→ What to produce: According to the football excerpt, why does the writer doubt that Sanders will have enough opportunities to produce? Answer in one to three sentences.

→ Document extract:
--------------------------------------------------

I really like Case Keenum. I think despite all of the doubters, he is a very legitimate quarterback who thrives in the right system. However, if the ‘13 Texans and Jeff Fisher’s Rams weren’t good fits for Keenum, I’m not sure how Denver will work out. Outside of Paradis and Leary it’s a very mediocre line, with a giant hole at running back. Keenum won’t have the freedom to throw like he could in Minnesota. In other words, I don’t think Sanders will have as many opportunities as he needs to really produce.
On top of this, 2nd-round pick out of SMU, WR Cortland Sutton, along with the previously mentioned Jake Butt, ought to take away some touches from the 31-year-old Sanders. I think it’s safe to say with all these factors that Sanders’ best days are behind him.
Honorable Mention- Case Keenum, Demaryius Thomas
Kansas City Chiefs
Sleeper- Reggie Ragland, MLB
The Bills gave Reggie Ragland approximately 0 minutes of on-field play before they shipped him off to Kansas City for a 2019 fourth (yes, fourth!) round pick. Right away, Ragland showed why he was a former SEC Player of the Year at Alabama, playing lights out when given the opportunity in his first year with the Chiefs.

--------------------------------------------------

→ Given material:

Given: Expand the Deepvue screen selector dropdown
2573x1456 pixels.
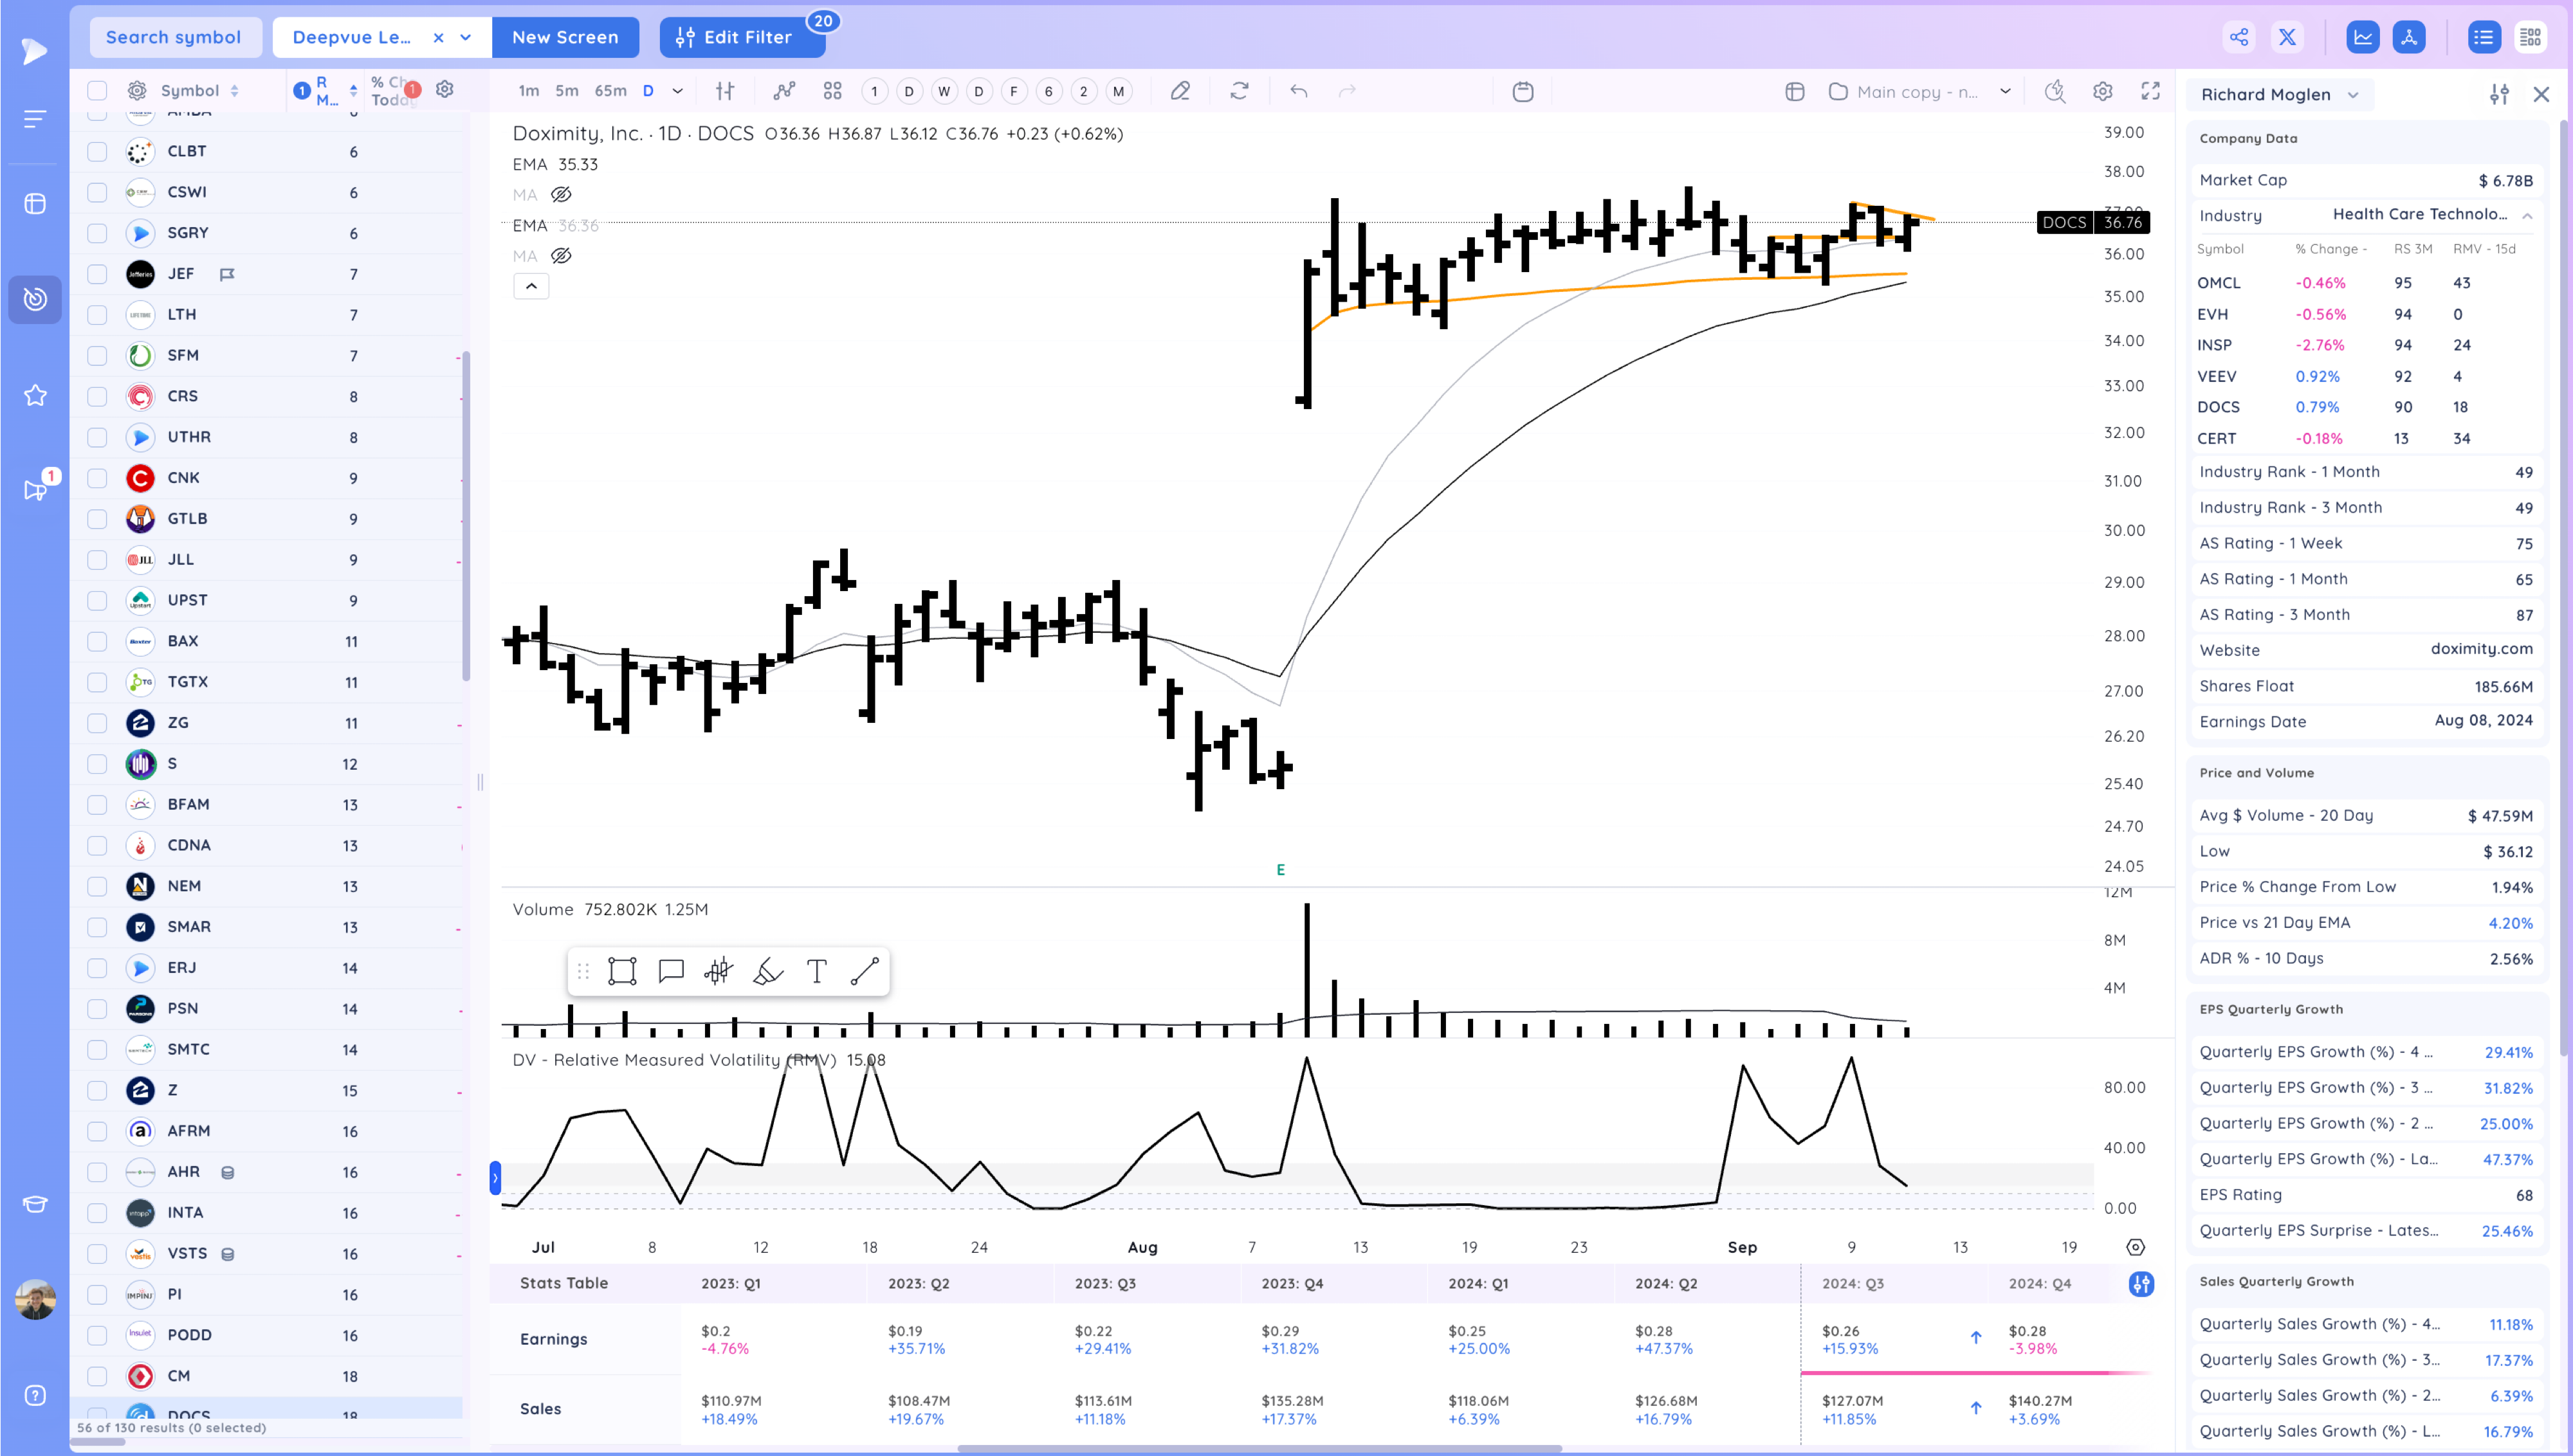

--------------------------------------------------

→ Result: The writer sees Denver's line as very mediocre outside of Paradis and Leary, with a giant hole at running back, so Keenum will not have the freedom to throw that he had in Minnesota. As a result, Sanders is not expected to get as many opportunities as he needs to really produce.